Alors que la version de 2004 de ce document faisait reposer l'interopérabilité sur des notions comme « l’accessibilité, le multilinguisme, la sécurité, la vie privée, la subsidiarité, l’usage de standards ouverts, l’évaluation des bénéfices du logiciel open source, l’usage de solutions multilatérales, » la version 2010 de ces recommandations affirme que l’interopérabilité n’a pas besoin de standards ouverts, ni même de standards tout court, et finalement pas non plus de spécifications ouvertes, ni même de la moindre ouverture.
Le CNLL, qui représente déjà plus de 200 entreprises françaises du Logiciel Libre, dénonce vivement ce revirement de la Commission, qui ne servira ni les entreprises, ni les citoyens, ni les administrations publiques, et qui témoigne de la perméabilité grandissante des institutions européennes aux lobbies.
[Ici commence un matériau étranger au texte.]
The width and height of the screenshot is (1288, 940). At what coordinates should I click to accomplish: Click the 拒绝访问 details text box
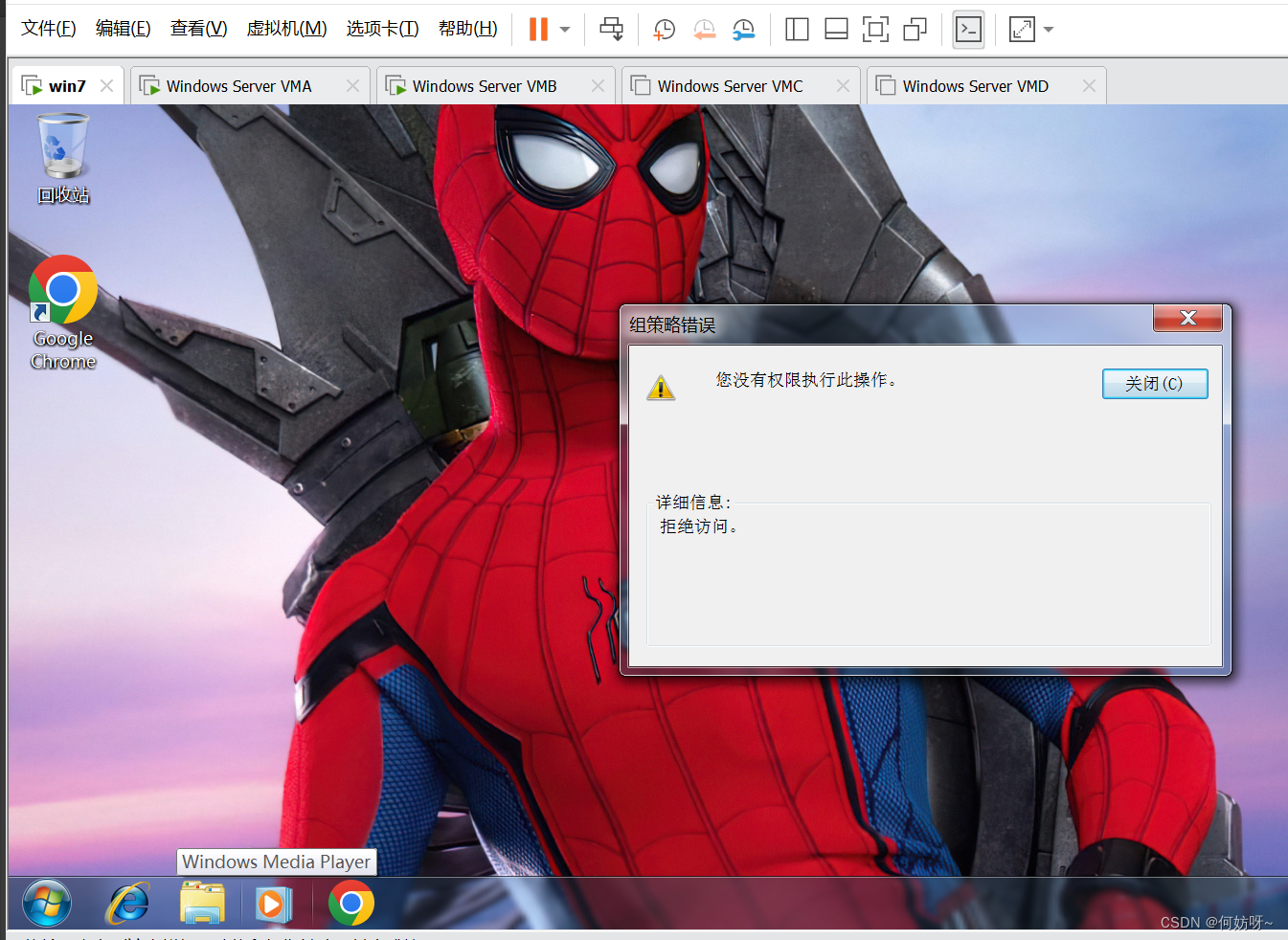[928, 574]
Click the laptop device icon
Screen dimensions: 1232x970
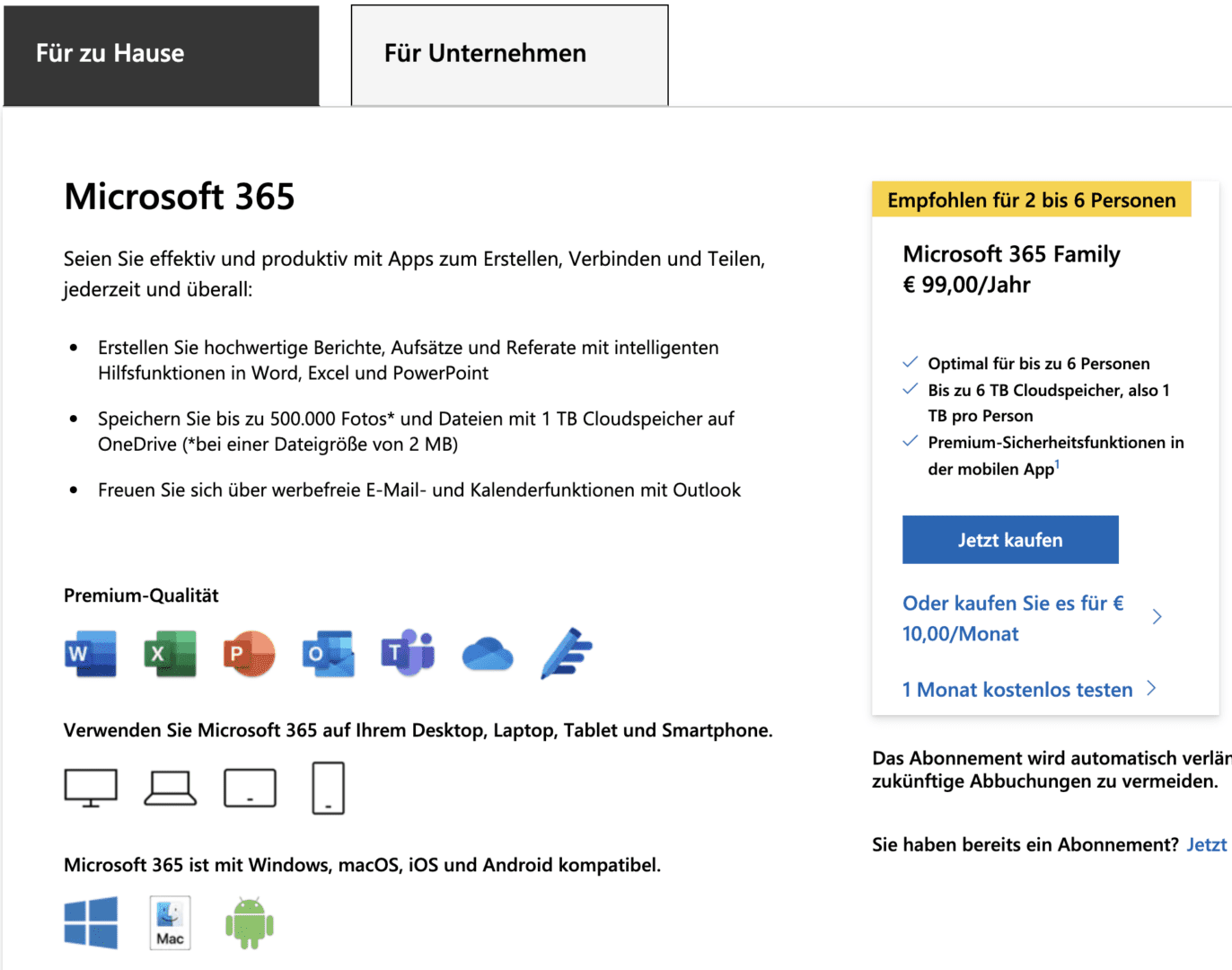tap(170, 788)
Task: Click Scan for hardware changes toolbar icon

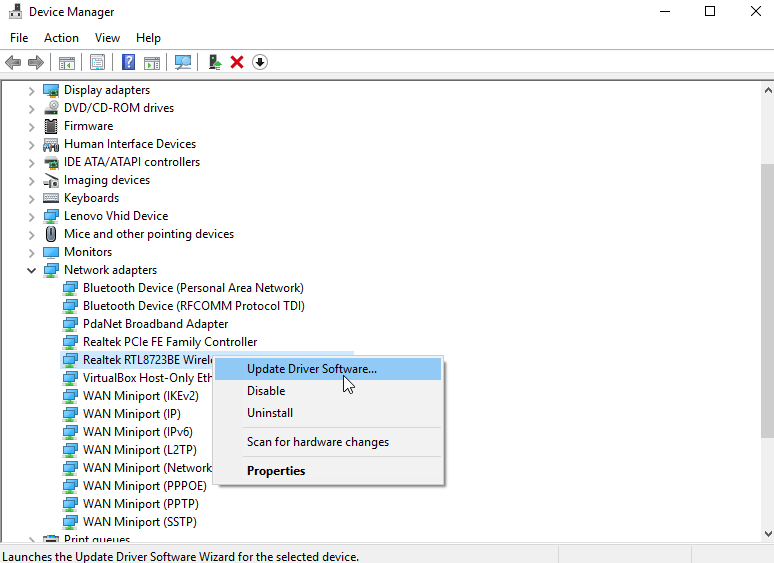Action: click(x=183, y=62)
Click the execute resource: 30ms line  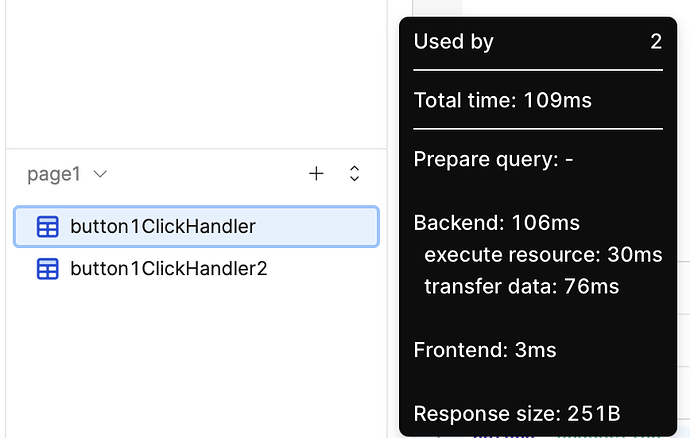[543, 254]
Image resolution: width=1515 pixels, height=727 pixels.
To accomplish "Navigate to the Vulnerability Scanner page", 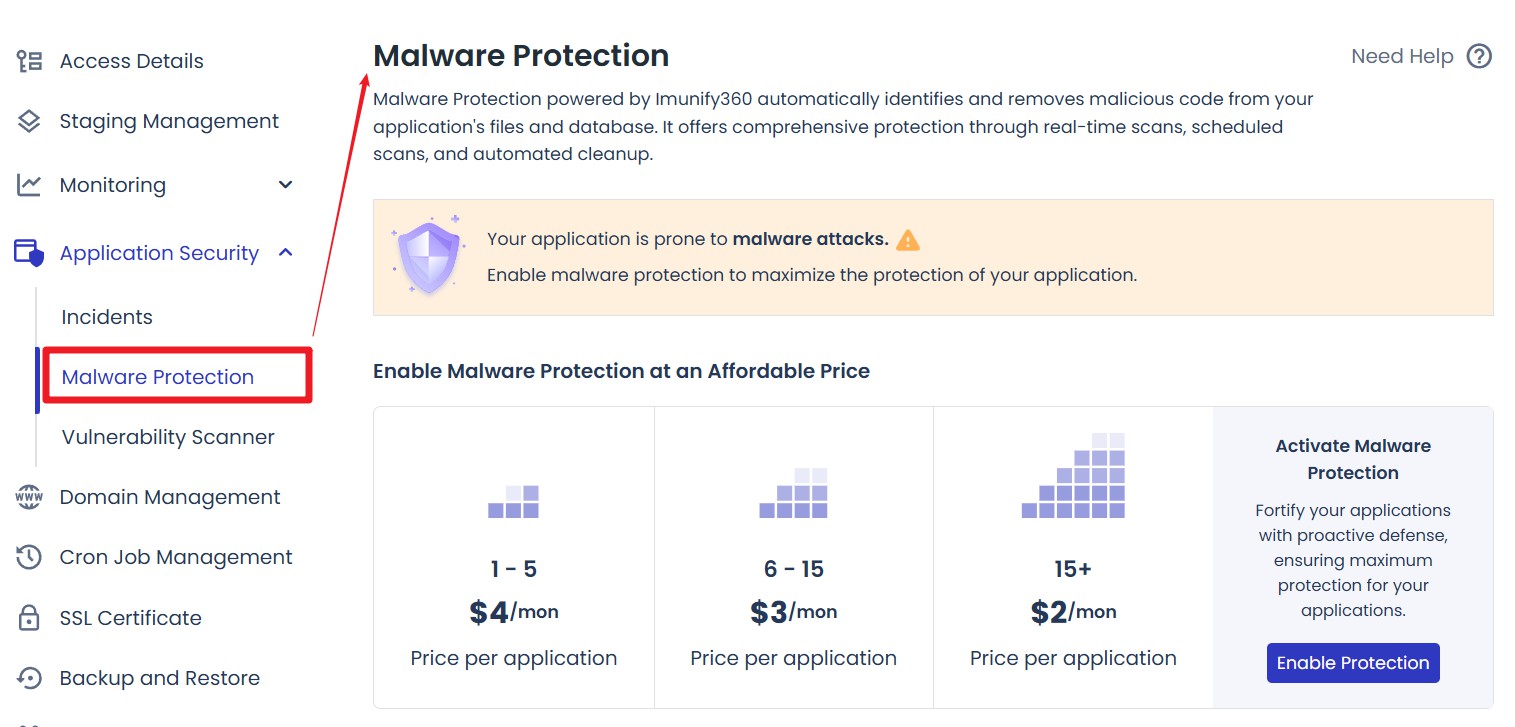I will click(167, 437).
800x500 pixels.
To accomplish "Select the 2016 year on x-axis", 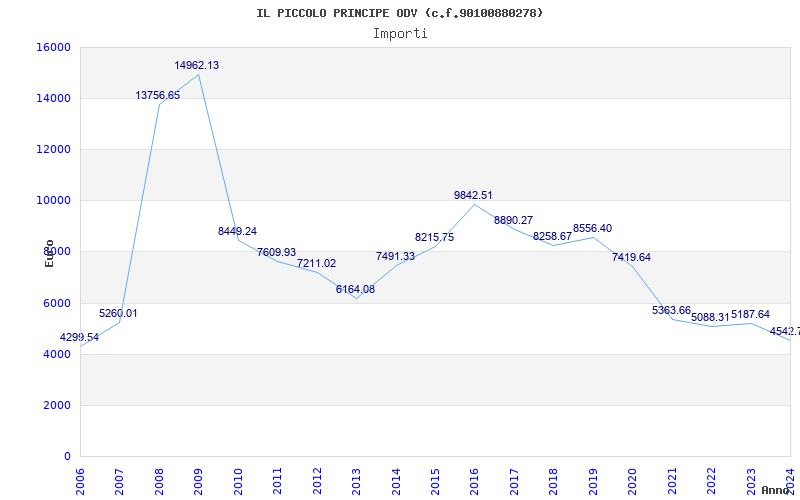I will 475,479.
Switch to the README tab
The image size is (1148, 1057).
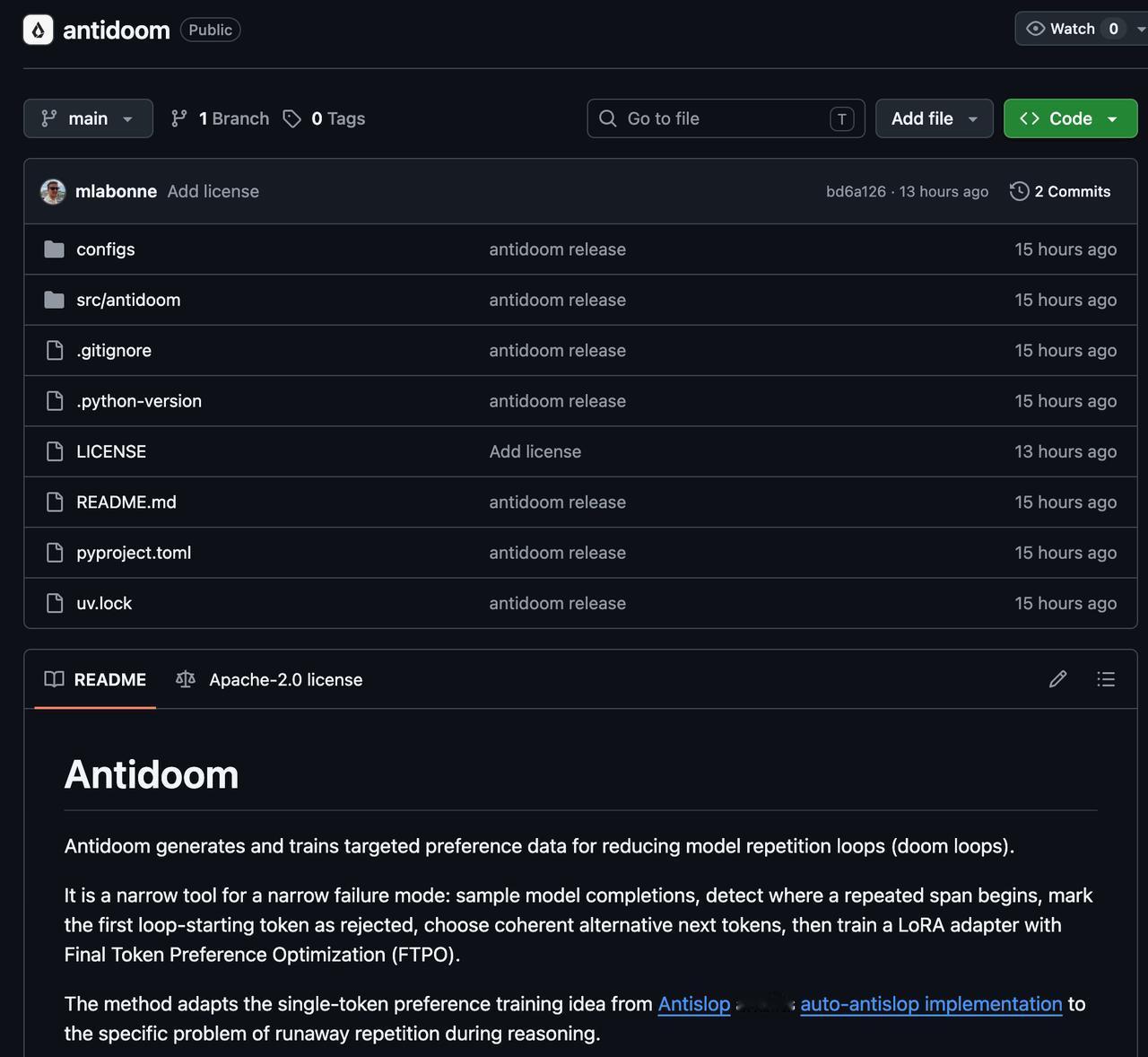point(95,679)

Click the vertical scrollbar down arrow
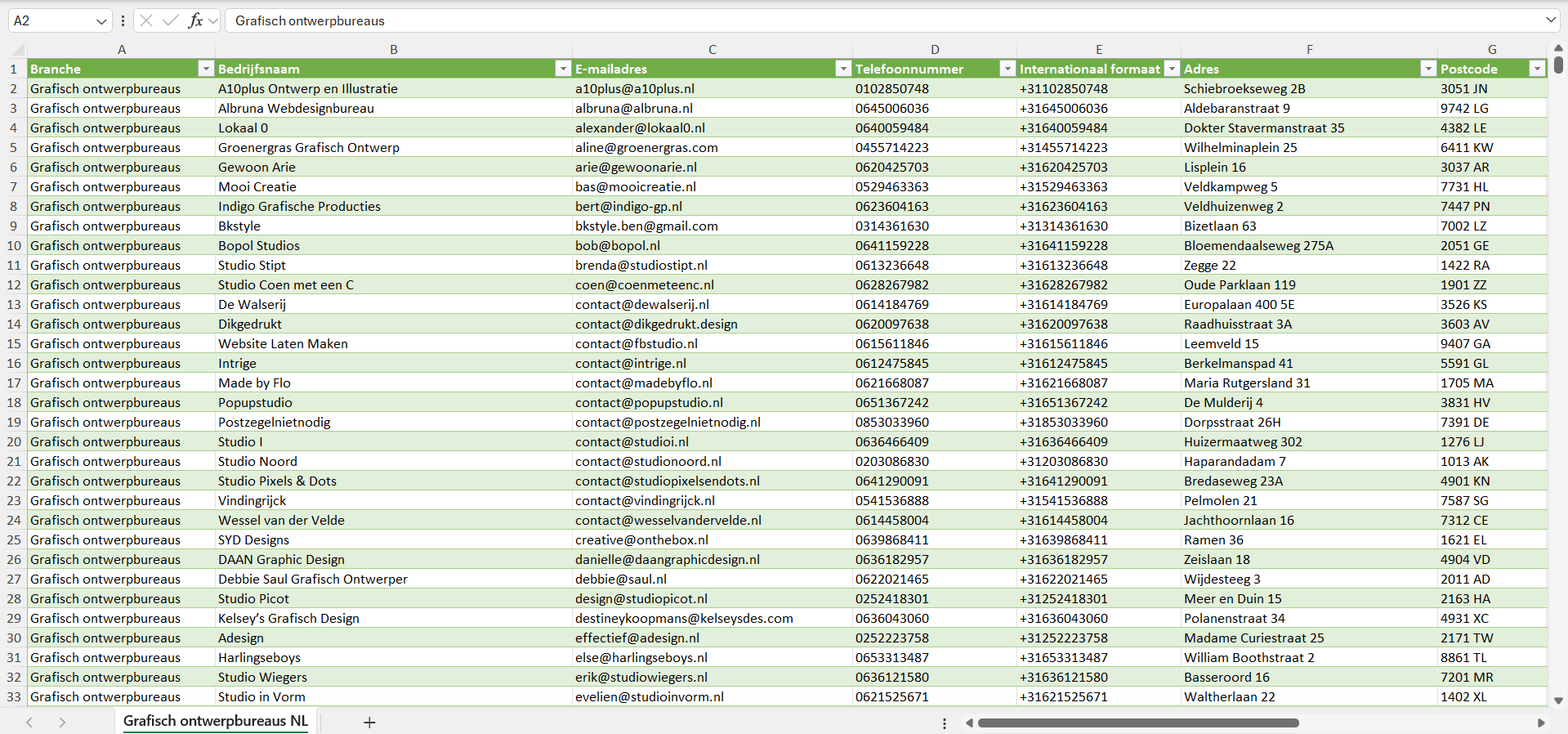[1558, 700]
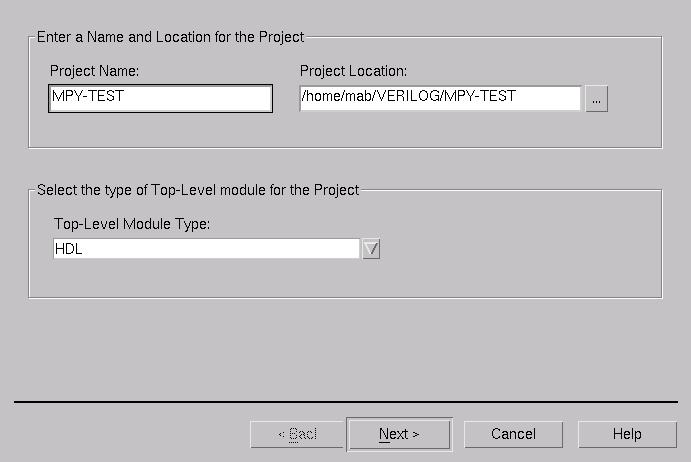The width and height of the screenshot is (691, 462).
Task: Click the "Top-Level Module Type:" label
Action: pyautogui.click(x=132, y=224)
NdM : voir aussi les réactions du 19 mai :
- de l'April (5500 adhérents dont ~470 entreprises) Agenda numérique pour l'Europe: l'interopérabilité dans les principes pour mieux l'oublier dans la pratique ? « les "standards ouverts", garants d'une réelle interopérabilité, ont été exclus du paysage numérique et politique de l'Europe »
- de La Quadrature du Net Agenda Numérique: Prudence quant aux Net-politiques de l'UE « la disparition, dans le document final, de toute référence aux standards ouverts est une vraie défaite pour l'innovation et la concurrence sur Internet ».